My father the scholar. His glasses hang from his nose-bridge like an inquisitor's tool as he scans the papers for information. You can almost hear his thoughts buzz through his skull as his eyes dart across the pages, ignoring the noise, the waiter and the music of the restaurant. His dedication to devouring information is boundless, I'm sure, because he studies the menu with an unequalled intensity. My father -- always focused, always purposeful.
My father the teacher. They say that a teacher teaches by example, and students tend to take after their teachers. I took a look at him and thought about myself, it seems like we both took turns at teaching each other things. My only lesson being conditional love: "I love you, dad, that's why it hurts to much when I can't even talk to you on something like this." His lessons ranged a great many things, too many to state here, but all bearing a common theme: how to be a man and all precious.

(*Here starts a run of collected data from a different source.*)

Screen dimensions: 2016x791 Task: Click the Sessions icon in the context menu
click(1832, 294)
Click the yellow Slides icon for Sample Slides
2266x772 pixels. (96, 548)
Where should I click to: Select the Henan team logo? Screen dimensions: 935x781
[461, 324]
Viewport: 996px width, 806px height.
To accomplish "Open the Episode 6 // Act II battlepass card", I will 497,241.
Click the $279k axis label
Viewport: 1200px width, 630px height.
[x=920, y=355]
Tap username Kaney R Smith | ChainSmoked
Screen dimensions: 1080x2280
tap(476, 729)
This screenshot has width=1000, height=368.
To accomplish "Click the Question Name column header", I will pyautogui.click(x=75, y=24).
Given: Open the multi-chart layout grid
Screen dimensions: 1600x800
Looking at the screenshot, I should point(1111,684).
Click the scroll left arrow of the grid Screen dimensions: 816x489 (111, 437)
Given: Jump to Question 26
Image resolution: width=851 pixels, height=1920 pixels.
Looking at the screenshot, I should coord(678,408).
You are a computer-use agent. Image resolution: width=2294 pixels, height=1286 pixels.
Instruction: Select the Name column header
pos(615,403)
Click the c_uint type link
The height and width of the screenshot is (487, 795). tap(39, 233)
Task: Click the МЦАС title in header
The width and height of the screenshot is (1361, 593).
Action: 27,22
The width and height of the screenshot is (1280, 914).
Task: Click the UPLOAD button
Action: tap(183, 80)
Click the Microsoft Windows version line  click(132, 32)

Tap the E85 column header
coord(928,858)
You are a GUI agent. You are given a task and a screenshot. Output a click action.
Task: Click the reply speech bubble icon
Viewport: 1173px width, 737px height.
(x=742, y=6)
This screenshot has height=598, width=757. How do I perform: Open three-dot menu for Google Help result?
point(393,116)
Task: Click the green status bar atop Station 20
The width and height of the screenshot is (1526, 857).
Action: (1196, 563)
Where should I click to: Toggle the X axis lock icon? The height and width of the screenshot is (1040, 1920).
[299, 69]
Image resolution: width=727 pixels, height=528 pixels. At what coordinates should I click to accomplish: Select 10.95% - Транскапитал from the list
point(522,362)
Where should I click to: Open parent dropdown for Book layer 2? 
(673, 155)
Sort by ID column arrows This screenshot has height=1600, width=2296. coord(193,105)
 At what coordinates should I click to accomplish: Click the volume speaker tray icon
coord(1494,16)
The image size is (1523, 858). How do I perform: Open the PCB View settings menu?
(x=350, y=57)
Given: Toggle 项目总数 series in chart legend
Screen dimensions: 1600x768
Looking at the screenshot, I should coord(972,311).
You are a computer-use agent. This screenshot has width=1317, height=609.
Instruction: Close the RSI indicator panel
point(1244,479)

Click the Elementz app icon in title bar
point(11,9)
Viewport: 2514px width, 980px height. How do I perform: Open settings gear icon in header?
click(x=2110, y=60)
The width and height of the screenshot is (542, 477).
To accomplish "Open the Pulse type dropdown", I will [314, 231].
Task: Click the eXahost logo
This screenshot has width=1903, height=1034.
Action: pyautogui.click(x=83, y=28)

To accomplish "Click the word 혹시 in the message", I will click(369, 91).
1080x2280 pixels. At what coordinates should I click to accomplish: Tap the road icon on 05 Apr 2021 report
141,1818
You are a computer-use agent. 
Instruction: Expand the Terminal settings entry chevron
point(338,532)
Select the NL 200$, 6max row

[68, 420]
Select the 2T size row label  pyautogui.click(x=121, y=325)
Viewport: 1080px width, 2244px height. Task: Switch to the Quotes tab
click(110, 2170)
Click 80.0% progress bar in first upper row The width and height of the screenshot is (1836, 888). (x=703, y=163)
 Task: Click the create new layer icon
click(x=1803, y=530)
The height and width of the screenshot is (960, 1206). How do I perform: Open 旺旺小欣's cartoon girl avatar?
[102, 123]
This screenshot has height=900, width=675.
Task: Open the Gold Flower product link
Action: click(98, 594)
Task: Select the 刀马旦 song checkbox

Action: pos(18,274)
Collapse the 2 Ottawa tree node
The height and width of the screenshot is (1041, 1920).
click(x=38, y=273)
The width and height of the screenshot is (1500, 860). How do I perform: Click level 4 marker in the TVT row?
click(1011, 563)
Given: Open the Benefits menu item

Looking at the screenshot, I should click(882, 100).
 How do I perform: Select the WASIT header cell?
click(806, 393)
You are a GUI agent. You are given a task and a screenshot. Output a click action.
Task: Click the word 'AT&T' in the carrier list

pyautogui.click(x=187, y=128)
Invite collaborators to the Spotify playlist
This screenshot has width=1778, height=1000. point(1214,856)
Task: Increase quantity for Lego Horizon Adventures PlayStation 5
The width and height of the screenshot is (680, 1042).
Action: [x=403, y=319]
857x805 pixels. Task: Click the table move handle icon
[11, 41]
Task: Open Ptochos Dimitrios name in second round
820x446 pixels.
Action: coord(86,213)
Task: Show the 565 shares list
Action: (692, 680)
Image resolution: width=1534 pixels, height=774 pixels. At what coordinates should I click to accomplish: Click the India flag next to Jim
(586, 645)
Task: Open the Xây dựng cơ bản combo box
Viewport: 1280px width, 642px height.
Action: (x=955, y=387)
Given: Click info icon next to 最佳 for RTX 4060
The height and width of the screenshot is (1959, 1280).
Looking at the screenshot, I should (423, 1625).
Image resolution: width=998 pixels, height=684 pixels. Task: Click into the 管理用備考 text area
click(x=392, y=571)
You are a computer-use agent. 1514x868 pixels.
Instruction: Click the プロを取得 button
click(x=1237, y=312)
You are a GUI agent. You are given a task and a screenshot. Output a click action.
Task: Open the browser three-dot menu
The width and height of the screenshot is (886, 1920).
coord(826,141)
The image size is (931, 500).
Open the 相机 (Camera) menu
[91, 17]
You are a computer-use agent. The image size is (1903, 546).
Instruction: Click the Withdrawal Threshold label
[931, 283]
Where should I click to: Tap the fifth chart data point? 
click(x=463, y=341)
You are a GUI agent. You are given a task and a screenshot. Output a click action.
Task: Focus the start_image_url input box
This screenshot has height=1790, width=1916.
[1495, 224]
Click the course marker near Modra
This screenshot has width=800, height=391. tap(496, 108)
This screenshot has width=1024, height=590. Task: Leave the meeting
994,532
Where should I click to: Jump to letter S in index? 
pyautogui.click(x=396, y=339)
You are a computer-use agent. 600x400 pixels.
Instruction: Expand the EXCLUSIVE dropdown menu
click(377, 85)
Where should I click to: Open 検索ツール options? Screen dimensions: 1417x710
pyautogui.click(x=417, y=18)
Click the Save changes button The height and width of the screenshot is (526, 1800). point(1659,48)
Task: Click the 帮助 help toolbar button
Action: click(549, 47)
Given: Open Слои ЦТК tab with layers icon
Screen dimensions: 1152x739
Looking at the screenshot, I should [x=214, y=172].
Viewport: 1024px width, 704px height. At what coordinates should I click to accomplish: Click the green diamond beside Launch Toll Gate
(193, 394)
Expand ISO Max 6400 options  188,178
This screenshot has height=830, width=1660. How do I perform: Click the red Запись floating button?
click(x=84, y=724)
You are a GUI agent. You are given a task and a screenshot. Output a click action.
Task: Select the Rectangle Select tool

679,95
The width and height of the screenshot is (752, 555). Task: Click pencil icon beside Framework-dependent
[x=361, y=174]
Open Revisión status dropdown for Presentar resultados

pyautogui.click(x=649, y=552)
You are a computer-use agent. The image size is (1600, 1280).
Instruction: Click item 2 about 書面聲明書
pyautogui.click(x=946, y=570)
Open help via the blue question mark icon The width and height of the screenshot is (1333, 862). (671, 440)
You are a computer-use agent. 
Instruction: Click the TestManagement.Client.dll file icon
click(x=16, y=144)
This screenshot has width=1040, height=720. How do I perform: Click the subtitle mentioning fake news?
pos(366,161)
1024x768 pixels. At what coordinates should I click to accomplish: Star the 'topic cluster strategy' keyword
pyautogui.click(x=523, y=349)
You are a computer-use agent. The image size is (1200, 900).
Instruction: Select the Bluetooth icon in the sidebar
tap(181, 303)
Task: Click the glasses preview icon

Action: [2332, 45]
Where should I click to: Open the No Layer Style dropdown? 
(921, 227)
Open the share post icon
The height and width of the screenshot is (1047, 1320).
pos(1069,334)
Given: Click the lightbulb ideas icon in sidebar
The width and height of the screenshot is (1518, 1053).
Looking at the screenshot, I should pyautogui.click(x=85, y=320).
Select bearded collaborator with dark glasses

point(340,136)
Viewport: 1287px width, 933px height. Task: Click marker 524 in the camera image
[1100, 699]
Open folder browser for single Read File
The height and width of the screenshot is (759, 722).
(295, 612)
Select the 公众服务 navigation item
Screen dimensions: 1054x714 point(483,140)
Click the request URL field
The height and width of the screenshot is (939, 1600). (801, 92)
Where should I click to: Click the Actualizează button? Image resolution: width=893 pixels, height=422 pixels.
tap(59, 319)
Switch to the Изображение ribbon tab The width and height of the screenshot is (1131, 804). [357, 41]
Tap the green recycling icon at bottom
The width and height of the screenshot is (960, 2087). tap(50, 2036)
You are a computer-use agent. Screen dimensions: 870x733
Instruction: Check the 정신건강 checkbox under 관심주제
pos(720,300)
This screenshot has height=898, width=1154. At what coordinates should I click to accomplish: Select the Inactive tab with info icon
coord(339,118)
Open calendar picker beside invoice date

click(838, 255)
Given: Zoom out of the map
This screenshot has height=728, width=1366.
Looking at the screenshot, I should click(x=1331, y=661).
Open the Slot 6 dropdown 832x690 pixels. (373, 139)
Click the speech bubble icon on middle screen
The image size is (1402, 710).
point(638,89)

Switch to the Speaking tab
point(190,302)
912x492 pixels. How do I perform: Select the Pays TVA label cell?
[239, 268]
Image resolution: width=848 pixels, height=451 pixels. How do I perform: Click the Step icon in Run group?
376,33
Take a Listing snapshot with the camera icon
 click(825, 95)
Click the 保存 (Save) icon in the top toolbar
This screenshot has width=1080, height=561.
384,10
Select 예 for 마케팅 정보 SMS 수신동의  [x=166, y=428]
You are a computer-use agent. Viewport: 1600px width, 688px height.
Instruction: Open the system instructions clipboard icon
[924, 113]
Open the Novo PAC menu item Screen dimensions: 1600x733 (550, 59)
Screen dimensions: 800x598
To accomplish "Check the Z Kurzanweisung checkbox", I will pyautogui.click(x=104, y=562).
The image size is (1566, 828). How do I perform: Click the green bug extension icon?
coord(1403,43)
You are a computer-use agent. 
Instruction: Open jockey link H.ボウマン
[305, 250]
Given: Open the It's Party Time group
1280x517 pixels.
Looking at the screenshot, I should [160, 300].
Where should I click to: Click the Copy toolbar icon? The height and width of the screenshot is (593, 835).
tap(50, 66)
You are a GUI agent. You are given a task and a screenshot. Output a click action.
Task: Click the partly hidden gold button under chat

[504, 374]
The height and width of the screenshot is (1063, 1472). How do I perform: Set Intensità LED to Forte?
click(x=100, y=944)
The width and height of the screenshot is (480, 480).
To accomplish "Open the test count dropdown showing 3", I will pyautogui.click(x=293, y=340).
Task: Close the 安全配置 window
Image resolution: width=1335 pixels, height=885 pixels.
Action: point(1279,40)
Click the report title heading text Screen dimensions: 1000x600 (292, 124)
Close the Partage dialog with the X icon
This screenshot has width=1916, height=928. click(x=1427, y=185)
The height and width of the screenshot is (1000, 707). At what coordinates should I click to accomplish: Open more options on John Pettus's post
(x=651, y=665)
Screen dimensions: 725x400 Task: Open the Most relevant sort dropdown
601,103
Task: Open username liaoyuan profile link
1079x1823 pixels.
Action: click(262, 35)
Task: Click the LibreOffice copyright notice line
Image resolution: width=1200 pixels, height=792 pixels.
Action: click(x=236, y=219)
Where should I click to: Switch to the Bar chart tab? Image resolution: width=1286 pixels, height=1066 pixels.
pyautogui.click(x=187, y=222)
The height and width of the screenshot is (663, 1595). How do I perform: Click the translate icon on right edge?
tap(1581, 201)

Each time my family gets together, it's like a high-society gathering -- we speak our own exclusive colourful language and communicate through our elite culture. My mother, the multi-talented bohemian plays the pipe and fills our dining table with her melodies while my father occasionally exhibits his throaty bass. My brother, the rebel, usually plays the saxophone though he does swtich between instruments rather quickly and toots a different tune according to the background. Me? I'm the flutist: tittering away in my corner with my chirping laughter and my high-pitched smile. I guess my parents brought me up well, because I have found their elitist views of many issues fitting and unparalleled. Great job, team.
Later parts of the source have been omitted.